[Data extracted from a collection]
<<<<
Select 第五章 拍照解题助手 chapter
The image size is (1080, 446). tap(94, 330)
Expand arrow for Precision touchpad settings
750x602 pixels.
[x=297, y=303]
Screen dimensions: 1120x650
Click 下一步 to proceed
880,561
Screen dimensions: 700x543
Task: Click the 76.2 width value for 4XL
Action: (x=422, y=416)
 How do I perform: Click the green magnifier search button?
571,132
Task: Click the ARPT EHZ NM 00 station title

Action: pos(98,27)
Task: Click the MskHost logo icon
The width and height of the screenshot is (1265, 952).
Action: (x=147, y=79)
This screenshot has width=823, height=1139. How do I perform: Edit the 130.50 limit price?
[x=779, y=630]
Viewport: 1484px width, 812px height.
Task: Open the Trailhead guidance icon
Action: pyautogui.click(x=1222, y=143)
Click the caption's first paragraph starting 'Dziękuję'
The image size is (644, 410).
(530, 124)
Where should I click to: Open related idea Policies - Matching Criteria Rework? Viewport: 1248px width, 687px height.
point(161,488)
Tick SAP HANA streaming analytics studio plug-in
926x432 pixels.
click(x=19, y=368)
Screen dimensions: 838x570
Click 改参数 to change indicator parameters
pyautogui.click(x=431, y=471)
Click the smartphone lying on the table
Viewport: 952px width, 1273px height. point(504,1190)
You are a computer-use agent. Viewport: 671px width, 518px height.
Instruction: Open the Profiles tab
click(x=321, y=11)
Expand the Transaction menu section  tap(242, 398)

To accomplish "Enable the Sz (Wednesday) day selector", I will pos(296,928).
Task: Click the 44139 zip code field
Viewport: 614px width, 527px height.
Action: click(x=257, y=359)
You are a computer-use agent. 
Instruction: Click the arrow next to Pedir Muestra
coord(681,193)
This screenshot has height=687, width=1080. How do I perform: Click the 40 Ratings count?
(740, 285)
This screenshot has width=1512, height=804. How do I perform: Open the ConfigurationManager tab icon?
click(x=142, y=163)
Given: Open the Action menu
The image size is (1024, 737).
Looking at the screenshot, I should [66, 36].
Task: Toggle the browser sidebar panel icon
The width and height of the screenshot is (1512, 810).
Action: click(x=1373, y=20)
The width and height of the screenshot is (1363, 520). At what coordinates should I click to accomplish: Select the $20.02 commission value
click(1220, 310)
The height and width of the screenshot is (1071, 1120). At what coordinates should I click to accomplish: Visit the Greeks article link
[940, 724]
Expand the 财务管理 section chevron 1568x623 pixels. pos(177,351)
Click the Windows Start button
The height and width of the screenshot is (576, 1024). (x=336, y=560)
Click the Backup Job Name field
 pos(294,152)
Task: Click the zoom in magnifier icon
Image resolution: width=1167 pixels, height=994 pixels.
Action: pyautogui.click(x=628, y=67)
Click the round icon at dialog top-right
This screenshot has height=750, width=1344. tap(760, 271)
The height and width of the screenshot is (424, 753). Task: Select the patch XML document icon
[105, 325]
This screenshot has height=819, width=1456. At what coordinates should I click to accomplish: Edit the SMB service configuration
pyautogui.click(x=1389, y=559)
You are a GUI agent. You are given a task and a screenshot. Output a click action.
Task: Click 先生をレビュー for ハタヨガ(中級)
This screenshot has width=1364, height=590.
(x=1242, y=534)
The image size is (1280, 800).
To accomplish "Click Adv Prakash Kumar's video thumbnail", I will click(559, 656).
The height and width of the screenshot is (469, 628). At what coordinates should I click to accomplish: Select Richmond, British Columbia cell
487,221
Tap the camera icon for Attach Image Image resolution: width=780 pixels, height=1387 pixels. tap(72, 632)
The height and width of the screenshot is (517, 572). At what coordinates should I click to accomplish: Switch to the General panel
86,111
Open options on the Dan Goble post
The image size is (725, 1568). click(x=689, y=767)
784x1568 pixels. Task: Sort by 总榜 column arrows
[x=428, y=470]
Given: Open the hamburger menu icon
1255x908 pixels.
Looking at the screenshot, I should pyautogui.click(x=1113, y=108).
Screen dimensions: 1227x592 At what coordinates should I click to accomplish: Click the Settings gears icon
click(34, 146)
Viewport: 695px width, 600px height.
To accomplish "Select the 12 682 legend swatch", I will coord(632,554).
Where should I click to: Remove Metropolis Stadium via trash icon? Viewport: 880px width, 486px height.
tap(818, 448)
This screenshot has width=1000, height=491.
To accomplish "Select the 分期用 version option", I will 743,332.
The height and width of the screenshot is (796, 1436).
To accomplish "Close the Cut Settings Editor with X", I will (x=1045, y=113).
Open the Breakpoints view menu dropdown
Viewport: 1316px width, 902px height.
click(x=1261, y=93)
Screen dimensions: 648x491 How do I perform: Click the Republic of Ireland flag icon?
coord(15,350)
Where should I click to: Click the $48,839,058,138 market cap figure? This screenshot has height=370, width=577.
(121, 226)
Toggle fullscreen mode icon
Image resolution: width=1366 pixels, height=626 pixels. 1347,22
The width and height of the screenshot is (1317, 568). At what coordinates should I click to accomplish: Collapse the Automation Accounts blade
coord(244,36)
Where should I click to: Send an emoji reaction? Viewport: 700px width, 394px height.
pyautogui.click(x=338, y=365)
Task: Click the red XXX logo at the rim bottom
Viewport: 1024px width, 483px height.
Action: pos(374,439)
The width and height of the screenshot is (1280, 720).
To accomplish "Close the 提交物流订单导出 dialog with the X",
>>>>
## What is being asked
Exact copies of every record above are required.

## Answer to the problem
Select 第五章 拍照解题助手 chapter
The image size is (1080, 446). tap(94, 330)
Expand arrow for Precision touchpad settings
750x602 pixels.
[x=297, y=303]
Screen dimensions: 1120x650
Click 下一步 to proceed
880,561
Screen dimensions: 700x543
Task: Click the 76.2 width value for 4XL
Action: (x=422, y=416)
 How do I perform: Click the green magnifier search button?
571,132
Task: Click the ARPT EHZ NM 00 station title

Action: pos(98,27)
Task: Click the MskHost logo icon
The width and height of the screenshot is (1265, 952).
Action: (x=147, y=79)
This screenshot has width=823, height=1139. How do I perform: Edit the 130.50 limit price?
[x=779, y=630]
Viewport: 1484px width, 812px height.
Task: Open the Trailhead guidance icon
Action: pyautogui.click(x=1222, y=143)
Click the caption's first paragraph starting 'Dziękuję'
The image size is (644, 410).
(530, 124)
Where should I click to: Open related idea Policies - Matching Criteria Rework? Viewport: 1248px width, 687px height.
point(161,488)
Tick SAP HANA streaming analytics studio plug-in
926x432 pixels.
click(x=19, y=368)
Screen dimensions: 838x570
Click 改参数 to change indicator parameters
pyautogui.click(x=431, y=471)
Click the smartphone lying on the table
Viewport: 952px width, 1273px height. point(504,1190)
You are a computer-use agent. Viewport: 671px width, 518px height.
Instruction: Open the Profiles tab
click(x=321, y=11)
Expand the Transaction menu section  tap(242, 398)

To accomplish "Enable the Sz (Wednesday) day selector", I will pos(296,928).
Task: Click the 44139 zip code field
Viewport: 614px width, 527px height.
Action: click(x=257, y=359)
You are a computer-use agent. 
Instruction: Click the arrow next to Pedir Muestra
coord(681,193)
This screenshot has height=687, width=1080. How do I perform: Click the 40 Ratings count?
(740, 285)
This screenshot has width=1512, height=804. How do I perform: Open the ConfigurationManager tab icon?
click(x=142, y=163)
Given: Open the Action menu
The image size is (1024, 737).
Looking at the screenshot, I should [66, 36].
Task: Toggle the browser sidebar panel icon
The width and height of the screenshot is (1512, 810).
Action: click(x=1373, y=20)
The width and height of the screenshot is (1363, 520). At what coordinates should I click to accomplish: Select the $20.02 commission value
click(1220, 310)
The height and width of the screenshot is (1071, 1120). At what coordinates should I click to accomplish: Visit the Greeks article link
[940, 724]
Expand the 财务管理 section chevron 1568x623 pixels. pos(177,351)
Click the Windows Start button
The height and width of the screenshot is (576, 1024). (x=336, y=560)
Click the Backup Job Name field
 pos(294,152)
Task: Click the zoom in magnifier icon
Image resolution: width=1167 pixels, height=994 pixels.
Action: pyautogui.click(x=628, y=67)
Click the round icon at dialog top-right
This screenshot has height=750, width=1344. tap(760, 271)
The height and width of the screenshot is (424, 753). Task: Select the patch XML document icon
[105, 325]
This screenshot has height=819, width=1456. At what coordinates should I click to accomplish: Edit the SMB service configuration
pyautogui.click(x=1389, y=559)
You are a GUI agent. You are given a task and a screenshot. Output a click action.
Task: Click 先生をレビュー for ハタヨガ(中級)
This screenshot has width=1364, height=590.
(x=1242, y=534)
The image size is (1280, 800).
To accomplish "Click Adv Prakash Kumar's video thumbnail", I will click(559, 656).
The height and width of the screenshot is (469, 628). At what coordinates should I click to accomplish: Select Richmond, British Columbia cell
487,221
Tap the camera icon for Attach Image Image resolution: width=780 pixels, height=1387 pixels. tap(72, 632)
The height and width of the screenshot is (517, 572). At what coordinates should I click to accomplish: Switch to the General panel
86,111
Open options on the Dan Goble post
The image size is (725, 1568). click(x=689, y=767)
784x1568 pixels. Task: Sort by 总榜 column arrows
[x=428, y=470]
Given: Open the hamburger menu icon
1255x908 pixels.
Looking at the screenshot, I should pyautogui.click(x=1113, y=108).
Screen dimensions: 1227x592 At what coordinates should I click to accomplish: Click the Settings gears icon
click(34, 146)
Viewport: 695px width, 600px height.
To accomplish "Select the 12 682 legend swatch", I will coord(632,554).
Where should I click to: Remove Metropolis Stadium via trash icon? Viewport: 880px width, 486px height.
tap(818, 448)
This screenshot has width=1000, height=491.
To accomplish "Select the 分期用 version option", I will 743,332.
The height and width of the screenshot is (796, 1436).
To accomplish "Close the Cut Settings Editor with X", I will (x=1045, y=113).
Open the Breakpoints view menu dropdown
Viewport: 1316px width, 902px height.
click(x=1261, y=93)
Screen dimensions: 648x491 How do I perform: Click the Republic of Ireland flag icon?
coord(15,350)
Where should I click to: Click the $48,839,058,138 market cap figure? This screenshot has height=370, width=577.
(121, 226)
Toggle fullscreen mode icon
Image resolution: width=1366 pixels, height=626 pixels. 1347,22
The width and height of the screenshot is (1317, 568). At what coordinates should I click to accomplish: Collapse the Automation Accounts blade
coord(244,36)
Where should I click to: Send an emoji reaction? Viewport: 700px width, 394px height.
pyautogui.click(x=338, y=365)
Task: Click the red XXX logo at the rim bottom
Viewport: 1024px width, 483px height.
Action: pos(374,439)
The width and height of the screenshot is (1280, 720).
To accomplish "Close the 提交物流订单导出 dialog with the X",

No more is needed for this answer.